** Problem statement **
Only the lines from the one containing "This screenshot has width=740, height=363." through the end of the data are wanted, reproduced exactly and without pictures.

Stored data
╔══

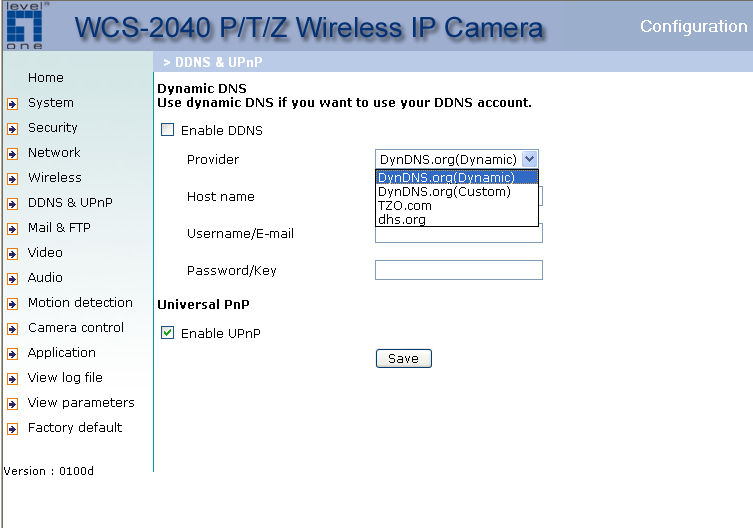Select DynDNS.org(Custom) from provider list
The height and width of the screenshot is (528, 753).
445,192
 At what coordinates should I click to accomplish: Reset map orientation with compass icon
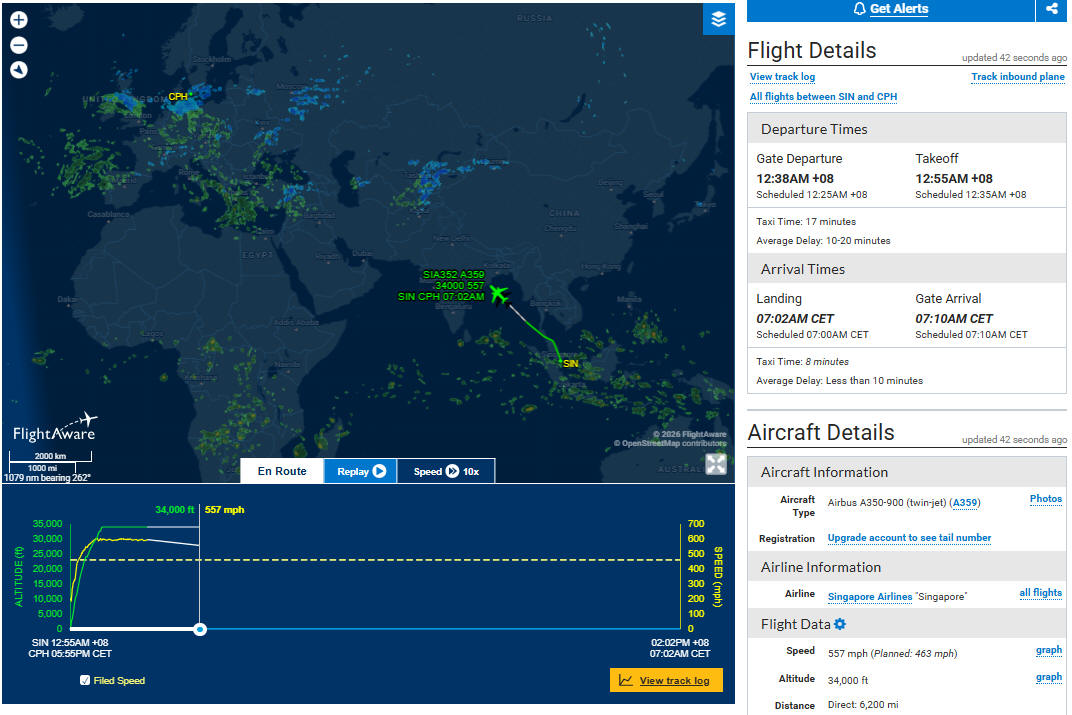coord(19,70)
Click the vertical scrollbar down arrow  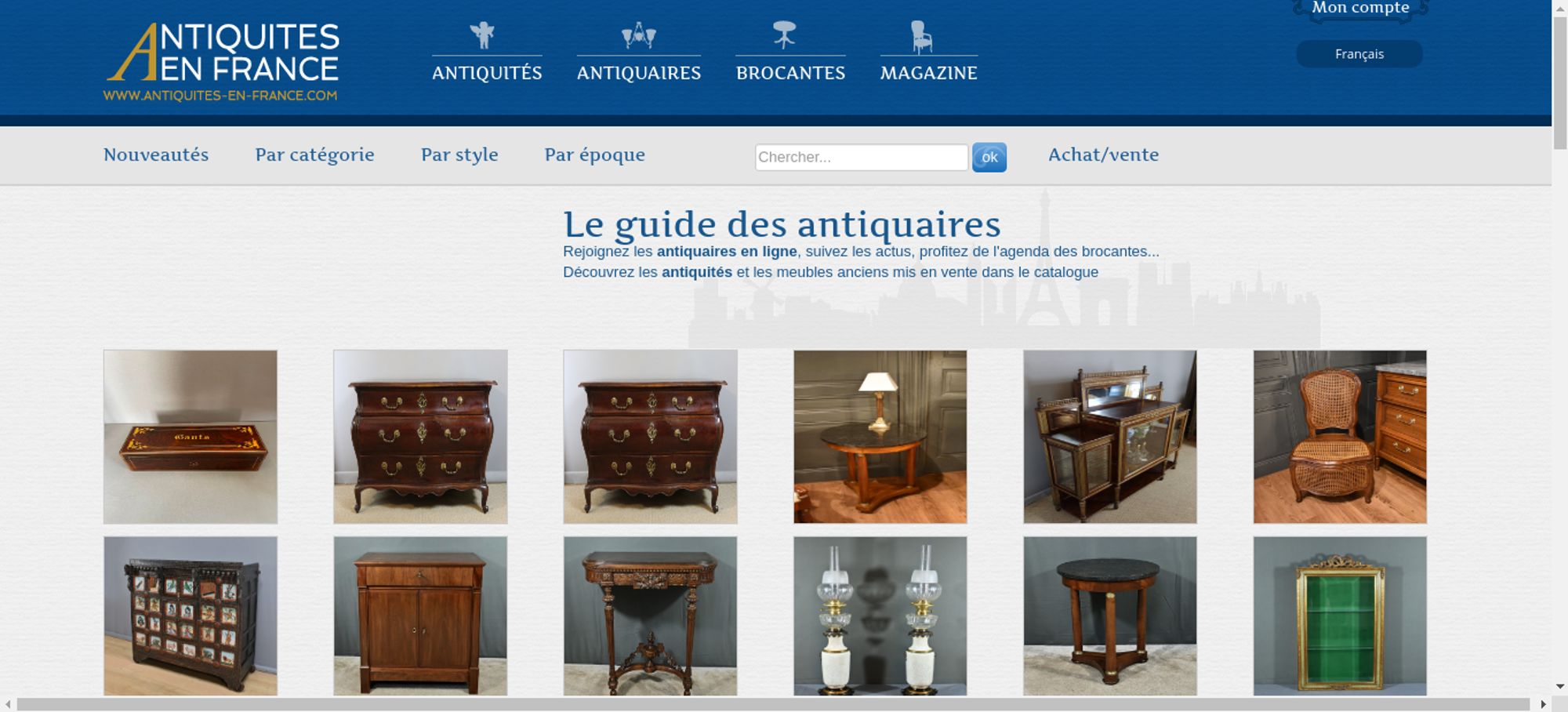click(x=1560, y=687)
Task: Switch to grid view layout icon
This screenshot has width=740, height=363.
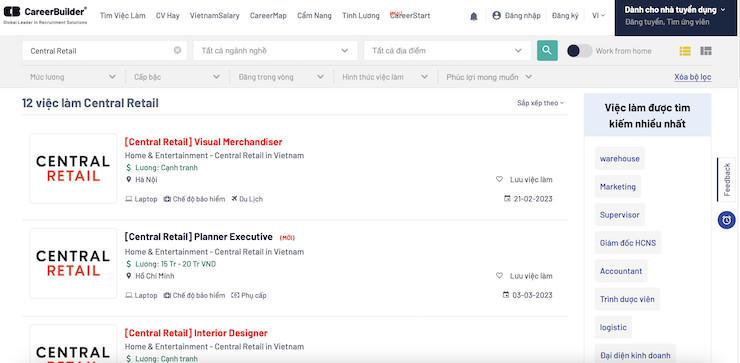Action: (x=706, y=51)
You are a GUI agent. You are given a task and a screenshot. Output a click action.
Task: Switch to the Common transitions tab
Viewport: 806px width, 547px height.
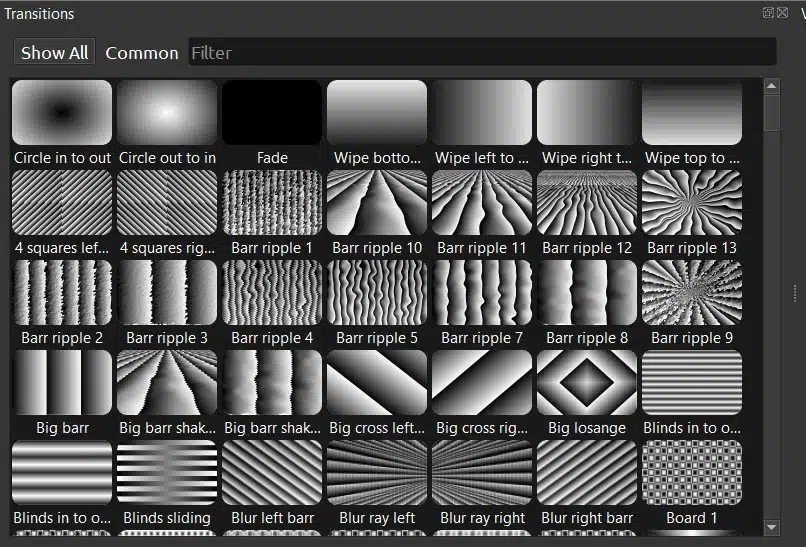point(142,53)
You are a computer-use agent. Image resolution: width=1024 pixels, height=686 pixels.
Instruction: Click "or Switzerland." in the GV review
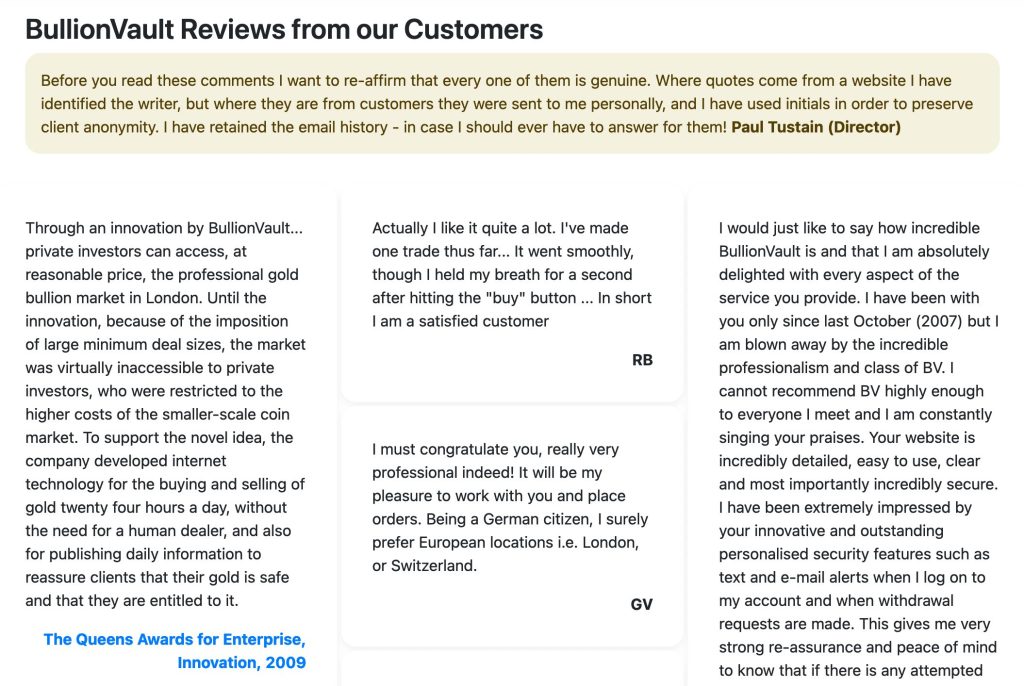(x=423, y=566)
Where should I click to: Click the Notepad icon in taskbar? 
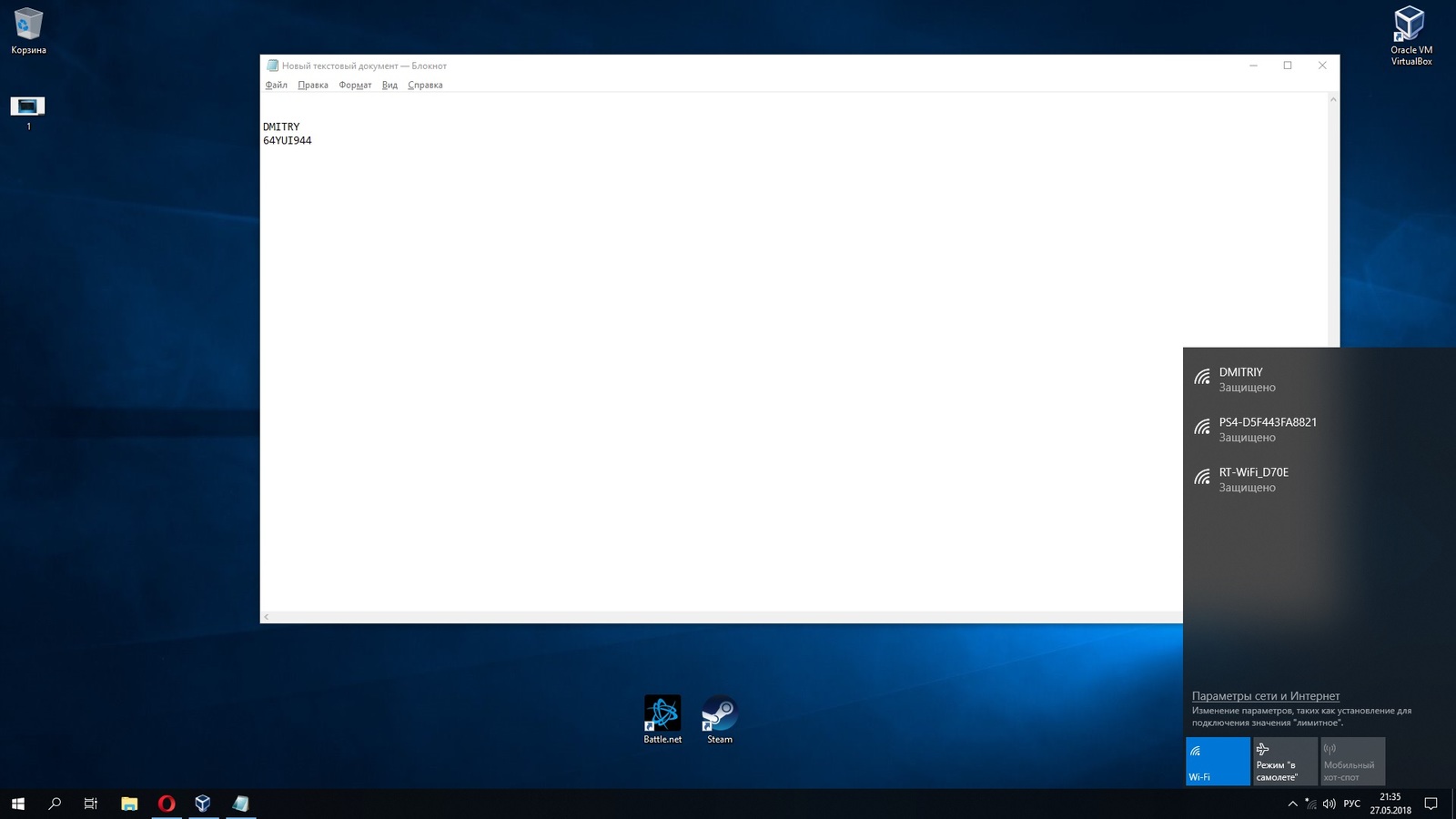(x=240, y=804)
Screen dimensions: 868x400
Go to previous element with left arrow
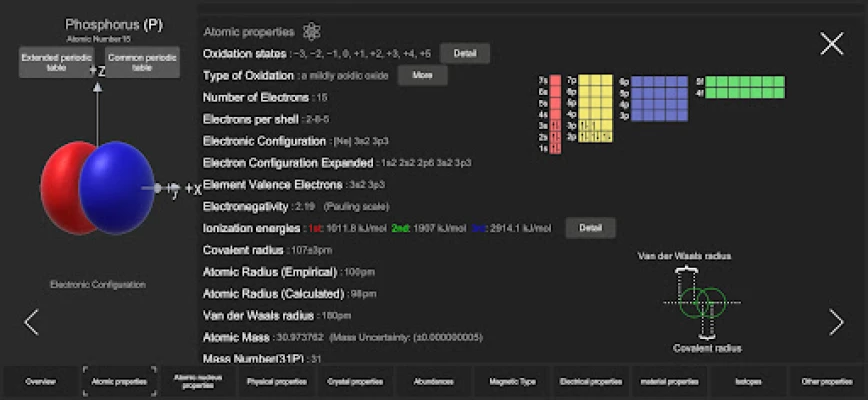31,321
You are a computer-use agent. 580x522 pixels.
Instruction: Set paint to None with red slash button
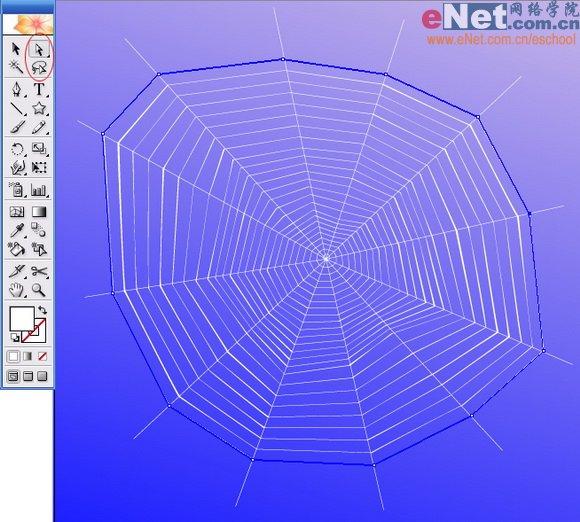coord(42,357)
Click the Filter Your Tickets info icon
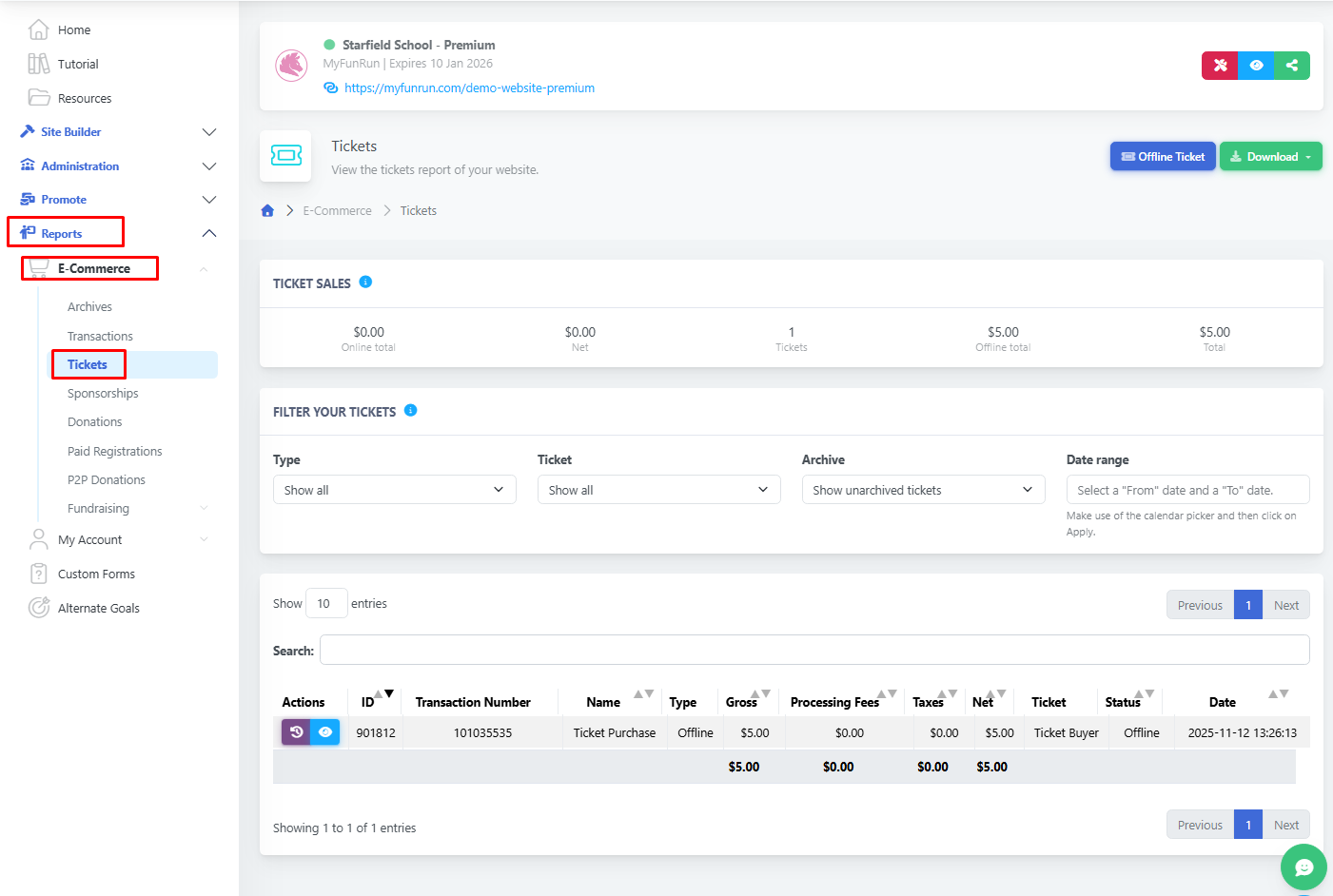The image size is (1333, 896). 411,411
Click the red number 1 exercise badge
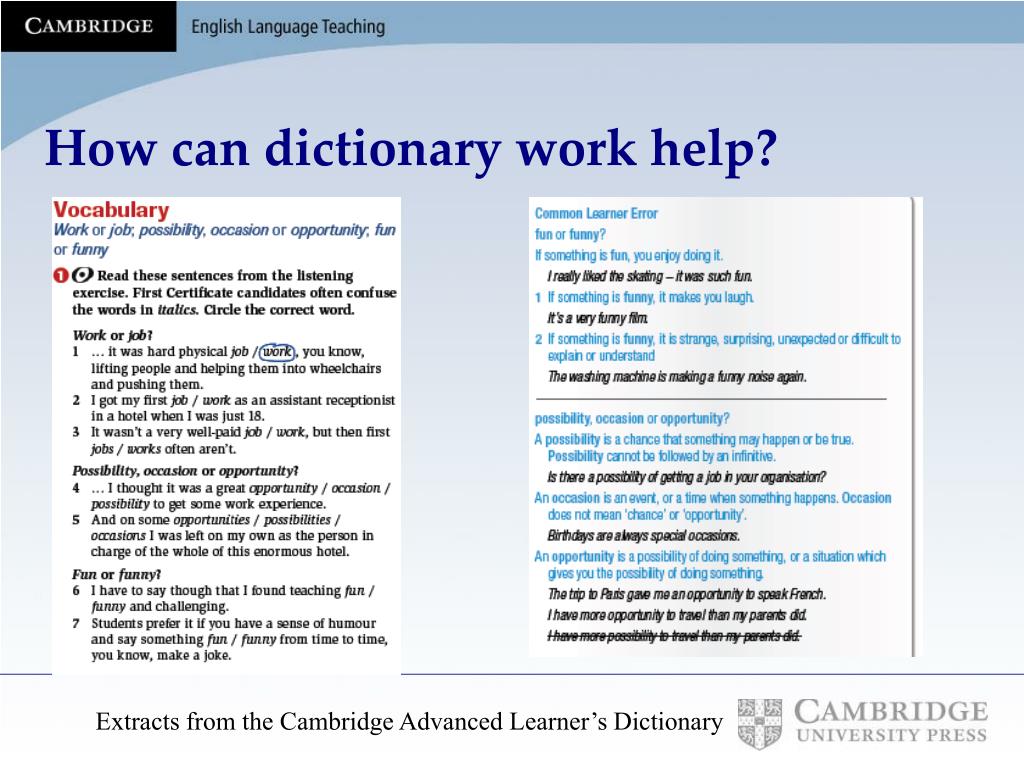The height and width of the screenshot is (768, 1024). (61, 276)
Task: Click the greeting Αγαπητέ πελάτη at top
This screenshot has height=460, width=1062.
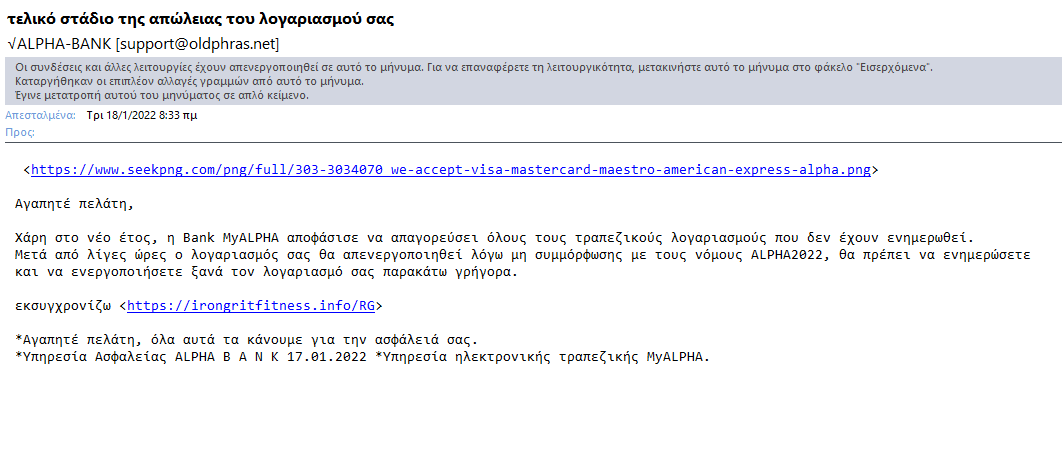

╚══

** Answer box **
This screenshot has width=740, height=363.
Action: (x=706, y=51)
You are a GUI agent. You are given a task and a screenshot. Output a click action.
Task: Switch to the Common transitions tab
Viewport: 806px width, 547px height.
point(142,53)
You are a computer-use agent. Image resolution: width=1024 pixels, height=686 pixels.
Instruction: Click "or Switzerland." in the GV review
(x=423, y=566)
Where should I click to: Click the Notepad icon in taskbar? 
(x=240, y=804)
Screen dimensions: 868x400
Go to previous element with left arrow
31,321
You are a computer-use agent. 580x522 pixels.
Instruction: Set paint to None with red slash button
coord(42,357)
Click the Filter Your Tickets info icon
The image size is (1333, 896). 411,411
Click the red number 1 exercise badge
The height and width of the screenshot is (768, 1024). (61, 276)
Task: Click the greeting Αγαπητέ πελάτη at top
This screenshot has height=460, width=1062.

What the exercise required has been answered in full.